#### TASK GOAL
Each line with the string "Increase" is to be copied from the records below.

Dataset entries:
= Beginning of Section =
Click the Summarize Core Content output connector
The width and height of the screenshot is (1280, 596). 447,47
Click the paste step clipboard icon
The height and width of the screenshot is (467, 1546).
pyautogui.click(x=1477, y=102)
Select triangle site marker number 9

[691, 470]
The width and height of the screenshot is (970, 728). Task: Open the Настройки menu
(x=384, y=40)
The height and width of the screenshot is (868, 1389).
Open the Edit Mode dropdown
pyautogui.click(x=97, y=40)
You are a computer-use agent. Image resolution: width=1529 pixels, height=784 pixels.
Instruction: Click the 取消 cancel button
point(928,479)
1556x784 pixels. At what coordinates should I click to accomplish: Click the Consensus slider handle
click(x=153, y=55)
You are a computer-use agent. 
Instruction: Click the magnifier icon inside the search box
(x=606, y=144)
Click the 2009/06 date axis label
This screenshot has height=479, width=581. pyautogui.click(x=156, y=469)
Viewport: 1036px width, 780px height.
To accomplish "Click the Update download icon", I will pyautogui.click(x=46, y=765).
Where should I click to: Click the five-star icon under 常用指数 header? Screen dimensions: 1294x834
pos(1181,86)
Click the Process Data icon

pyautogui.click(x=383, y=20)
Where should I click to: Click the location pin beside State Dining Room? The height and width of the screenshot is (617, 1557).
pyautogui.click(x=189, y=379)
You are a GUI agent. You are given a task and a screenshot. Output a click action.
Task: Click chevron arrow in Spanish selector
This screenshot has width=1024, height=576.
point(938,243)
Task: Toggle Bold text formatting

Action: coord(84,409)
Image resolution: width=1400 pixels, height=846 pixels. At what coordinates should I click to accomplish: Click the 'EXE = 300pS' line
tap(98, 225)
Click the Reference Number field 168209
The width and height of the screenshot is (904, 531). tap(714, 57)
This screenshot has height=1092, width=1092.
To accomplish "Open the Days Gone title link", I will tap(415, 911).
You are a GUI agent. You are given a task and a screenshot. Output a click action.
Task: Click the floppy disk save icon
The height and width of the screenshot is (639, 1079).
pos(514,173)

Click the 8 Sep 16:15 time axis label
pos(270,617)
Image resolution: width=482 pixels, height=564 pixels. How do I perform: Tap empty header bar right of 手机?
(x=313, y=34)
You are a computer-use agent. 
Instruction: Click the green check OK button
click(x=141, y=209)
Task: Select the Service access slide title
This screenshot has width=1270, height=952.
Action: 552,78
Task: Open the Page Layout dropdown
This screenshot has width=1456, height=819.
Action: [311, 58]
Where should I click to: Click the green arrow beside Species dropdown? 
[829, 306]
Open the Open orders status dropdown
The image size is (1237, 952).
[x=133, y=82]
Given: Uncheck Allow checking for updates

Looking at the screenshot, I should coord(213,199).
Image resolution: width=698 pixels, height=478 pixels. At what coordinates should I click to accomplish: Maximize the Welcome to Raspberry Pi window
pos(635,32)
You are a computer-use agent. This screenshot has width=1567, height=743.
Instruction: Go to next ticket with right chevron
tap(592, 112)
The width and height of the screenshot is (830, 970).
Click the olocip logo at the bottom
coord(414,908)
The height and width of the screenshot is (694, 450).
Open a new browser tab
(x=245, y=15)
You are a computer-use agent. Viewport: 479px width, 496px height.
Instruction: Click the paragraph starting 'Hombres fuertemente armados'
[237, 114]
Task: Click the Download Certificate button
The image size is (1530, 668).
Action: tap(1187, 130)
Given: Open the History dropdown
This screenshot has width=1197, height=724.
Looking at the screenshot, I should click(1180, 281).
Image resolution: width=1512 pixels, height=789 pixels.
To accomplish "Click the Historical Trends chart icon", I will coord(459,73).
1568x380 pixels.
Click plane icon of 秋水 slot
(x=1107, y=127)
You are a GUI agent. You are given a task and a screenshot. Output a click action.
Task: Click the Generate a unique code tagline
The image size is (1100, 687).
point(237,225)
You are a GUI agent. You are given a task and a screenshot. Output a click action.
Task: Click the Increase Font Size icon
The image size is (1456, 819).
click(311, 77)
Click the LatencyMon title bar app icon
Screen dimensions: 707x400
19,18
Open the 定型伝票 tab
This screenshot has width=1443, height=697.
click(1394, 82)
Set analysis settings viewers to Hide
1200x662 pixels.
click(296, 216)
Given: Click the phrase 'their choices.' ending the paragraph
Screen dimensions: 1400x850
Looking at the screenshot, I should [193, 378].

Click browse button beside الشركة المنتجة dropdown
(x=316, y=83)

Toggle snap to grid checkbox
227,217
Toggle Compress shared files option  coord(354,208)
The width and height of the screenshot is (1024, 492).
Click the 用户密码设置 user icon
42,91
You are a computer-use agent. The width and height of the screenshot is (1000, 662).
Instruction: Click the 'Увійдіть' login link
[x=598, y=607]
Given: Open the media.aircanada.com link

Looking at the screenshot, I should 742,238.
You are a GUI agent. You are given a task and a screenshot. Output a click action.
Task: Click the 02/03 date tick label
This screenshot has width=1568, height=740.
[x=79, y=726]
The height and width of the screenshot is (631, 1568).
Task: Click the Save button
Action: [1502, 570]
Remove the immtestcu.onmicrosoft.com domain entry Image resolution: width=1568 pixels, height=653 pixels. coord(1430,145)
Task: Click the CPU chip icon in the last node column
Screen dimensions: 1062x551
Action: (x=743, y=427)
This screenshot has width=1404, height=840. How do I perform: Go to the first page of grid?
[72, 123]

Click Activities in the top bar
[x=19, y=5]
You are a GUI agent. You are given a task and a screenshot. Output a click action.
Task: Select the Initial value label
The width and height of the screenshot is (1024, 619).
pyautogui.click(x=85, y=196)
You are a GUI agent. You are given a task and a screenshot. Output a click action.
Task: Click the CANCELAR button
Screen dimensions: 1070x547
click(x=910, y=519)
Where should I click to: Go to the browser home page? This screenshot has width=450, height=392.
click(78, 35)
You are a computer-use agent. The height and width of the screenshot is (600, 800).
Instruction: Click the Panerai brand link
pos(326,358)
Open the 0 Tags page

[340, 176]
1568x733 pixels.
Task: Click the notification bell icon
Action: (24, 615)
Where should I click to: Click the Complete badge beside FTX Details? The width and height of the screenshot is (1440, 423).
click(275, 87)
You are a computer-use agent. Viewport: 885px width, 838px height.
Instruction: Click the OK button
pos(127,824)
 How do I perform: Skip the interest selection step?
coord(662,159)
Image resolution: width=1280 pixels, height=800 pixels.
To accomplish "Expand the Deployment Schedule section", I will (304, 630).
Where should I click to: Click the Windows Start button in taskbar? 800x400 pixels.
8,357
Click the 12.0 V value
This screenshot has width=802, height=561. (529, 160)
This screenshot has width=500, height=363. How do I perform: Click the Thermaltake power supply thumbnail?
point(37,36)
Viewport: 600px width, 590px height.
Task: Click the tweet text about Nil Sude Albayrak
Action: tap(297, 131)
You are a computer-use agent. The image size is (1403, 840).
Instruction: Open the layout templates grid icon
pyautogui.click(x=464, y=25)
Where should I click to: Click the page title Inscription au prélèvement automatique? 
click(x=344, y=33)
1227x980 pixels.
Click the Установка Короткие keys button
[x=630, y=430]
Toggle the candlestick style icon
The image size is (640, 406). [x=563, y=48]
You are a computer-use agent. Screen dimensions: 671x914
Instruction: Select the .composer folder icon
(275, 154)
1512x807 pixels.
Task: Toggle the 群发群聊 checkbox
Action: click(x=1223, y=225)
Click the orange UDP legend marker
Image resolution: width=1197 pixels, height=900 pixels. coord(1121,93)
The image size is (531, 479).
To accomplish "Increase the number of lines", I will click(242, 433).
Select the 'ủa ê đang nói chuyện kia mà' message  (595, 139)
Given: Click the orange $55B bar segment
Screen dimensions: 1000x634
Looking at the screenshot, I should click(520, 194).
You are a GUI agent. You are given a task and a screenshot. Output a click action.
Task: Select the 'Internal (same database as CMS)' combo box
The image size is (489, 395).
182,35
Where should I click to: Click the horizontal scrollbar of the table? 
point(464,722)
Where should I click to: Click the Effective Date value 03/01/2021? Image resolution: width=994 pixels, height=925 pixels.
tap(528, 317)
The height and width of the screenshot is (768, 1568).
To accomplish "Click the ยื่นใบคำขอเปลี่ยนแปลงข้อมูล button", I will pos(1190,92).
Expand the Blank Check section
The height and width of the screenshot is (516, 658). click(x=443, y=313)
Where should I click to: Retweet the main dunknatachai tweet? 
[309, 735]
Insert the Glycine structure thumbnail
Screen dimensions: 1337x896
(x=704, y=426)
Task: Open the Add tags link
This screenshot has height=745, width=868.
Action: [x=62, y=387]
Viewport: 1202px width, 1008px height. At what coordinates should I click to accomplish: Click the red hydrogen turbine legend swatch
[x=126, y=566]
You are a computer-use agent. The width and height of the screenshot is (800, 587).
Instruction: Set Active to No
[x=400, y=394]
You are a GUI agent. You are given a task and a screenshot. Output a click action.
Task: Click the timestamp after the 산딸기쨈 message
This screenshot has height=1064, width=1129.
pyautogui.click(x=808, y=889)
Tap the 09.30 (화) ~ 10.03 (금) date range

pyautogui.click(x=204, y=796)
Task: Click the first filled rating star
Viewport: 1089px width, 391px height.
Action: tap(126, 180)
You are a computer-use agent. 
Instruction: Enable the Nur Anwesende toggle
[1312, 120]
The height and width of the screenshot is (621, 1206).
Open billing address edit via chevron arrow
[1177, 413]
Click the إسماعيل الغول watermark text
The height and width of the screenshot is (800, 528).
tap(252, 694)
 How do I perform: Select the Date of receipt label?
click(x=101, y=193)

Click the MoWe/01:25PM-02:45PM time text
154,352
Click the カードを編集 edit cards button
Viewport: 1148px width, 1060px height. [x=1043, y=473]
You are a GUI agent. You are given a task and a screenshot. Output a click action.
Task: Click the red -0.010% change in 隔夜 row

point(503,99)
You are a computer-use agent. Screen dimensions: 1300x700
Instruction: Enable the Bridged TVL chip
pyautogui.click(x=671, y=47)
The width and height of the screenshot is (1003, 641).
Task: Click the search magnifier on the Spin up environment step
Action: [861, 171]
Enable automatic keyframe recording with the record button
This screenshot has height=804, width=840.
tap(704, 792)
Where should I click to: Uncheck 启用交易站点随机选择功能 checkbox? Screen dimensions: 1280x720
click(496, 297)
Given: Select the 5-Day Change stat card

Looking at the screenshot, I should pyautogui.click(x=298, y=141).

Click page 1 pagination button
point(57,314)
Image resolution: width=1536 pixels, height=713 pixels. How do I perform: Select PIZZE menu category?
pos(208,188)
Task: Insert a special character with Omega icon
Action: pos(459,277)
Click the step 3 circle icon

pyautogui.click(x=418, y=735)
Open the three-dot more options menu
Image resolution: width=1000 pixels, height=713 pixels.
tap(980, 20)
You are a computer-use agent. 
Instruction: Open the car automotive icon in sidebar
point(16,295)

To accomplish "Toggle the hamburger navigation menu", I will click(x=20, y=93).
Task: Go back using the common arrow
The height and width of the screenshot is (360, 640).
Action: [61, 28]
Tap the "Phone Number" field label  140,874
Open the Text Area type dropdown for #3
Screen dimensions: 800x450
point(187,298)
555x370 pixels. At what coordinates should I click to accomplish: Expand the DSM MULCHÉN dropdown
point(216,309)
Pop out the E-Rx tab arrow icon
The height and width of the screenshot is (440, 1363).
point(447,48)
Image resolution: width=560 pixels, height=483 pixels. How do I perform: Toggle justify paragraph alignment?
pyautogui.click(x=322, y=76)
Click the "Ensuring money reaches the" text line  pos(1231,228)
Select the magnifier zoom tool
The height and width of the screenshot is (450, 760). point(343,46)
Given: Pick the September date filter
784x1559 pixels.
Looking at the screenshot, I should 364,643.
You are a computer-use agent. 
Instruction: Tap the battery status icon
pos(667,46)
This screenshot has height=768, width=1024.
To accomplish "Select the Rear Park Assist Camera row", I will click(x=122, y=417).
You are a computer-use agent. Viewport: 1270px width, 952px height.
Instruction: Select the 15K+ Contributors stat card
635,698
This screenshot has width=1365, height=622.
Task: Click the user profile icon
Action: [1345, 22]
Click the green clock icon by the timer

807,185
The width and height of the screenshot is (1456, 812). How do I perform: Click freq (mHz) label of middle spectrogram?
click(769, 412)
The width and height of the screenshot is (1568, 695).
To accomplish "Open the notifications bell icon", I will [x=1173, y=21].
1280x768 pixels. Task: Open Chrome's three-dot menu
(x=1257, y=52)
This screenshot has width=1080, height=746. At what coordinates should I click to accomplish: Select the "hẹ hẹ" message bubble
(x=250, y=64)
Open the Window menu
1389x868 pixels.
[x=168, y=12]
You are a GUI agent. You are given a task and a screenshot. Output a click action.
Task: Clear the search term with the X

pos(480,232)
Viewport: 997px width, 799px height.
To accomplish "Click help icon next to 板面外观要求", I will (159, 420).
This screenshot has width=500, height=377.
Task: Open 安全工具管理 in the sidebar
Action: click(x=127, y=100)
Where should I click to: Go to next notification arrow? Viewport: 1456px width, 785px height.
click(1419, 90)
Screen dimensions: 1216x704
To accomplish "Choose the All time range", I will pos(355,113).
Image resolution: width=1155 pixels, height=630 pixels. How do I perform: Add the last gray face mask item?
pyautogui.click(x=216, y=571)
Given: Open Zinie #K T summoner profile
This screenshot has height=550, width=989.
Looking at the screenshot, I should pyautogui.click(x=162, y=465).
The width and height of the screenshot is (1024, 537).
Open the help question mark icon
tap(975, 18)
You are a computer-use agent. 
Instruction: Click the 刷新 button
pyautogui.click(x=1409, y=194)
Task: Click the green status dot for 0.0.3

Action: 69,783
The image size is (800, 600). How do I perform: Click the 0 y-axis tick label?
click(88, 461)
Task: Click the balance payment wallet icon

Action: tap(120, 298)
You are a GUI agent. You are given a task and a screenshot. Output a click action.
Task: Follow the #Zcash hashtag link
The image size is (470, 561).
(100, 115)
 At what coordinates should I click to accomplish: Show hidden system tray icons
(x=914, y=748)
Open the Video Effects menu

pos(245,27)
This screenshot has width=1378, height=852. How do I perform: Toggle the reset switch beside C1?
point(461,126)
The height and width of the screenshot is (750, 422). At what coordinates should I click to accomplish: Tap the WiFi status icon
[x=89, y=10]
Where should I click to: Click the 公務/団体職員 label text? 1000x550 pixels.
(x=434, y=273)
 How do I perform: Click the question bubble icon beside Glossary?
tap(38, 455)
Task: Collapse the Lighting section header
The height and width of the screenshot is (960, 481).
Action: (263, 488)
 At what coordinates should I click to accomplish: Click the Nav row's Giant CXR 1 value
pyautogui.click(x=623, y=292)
= End of Section =
#### ANSWER TO THE PROBLEM
Task: Click the Increase Font Size icon
To accomplish "Increase the number of lines", I will click(242, 433).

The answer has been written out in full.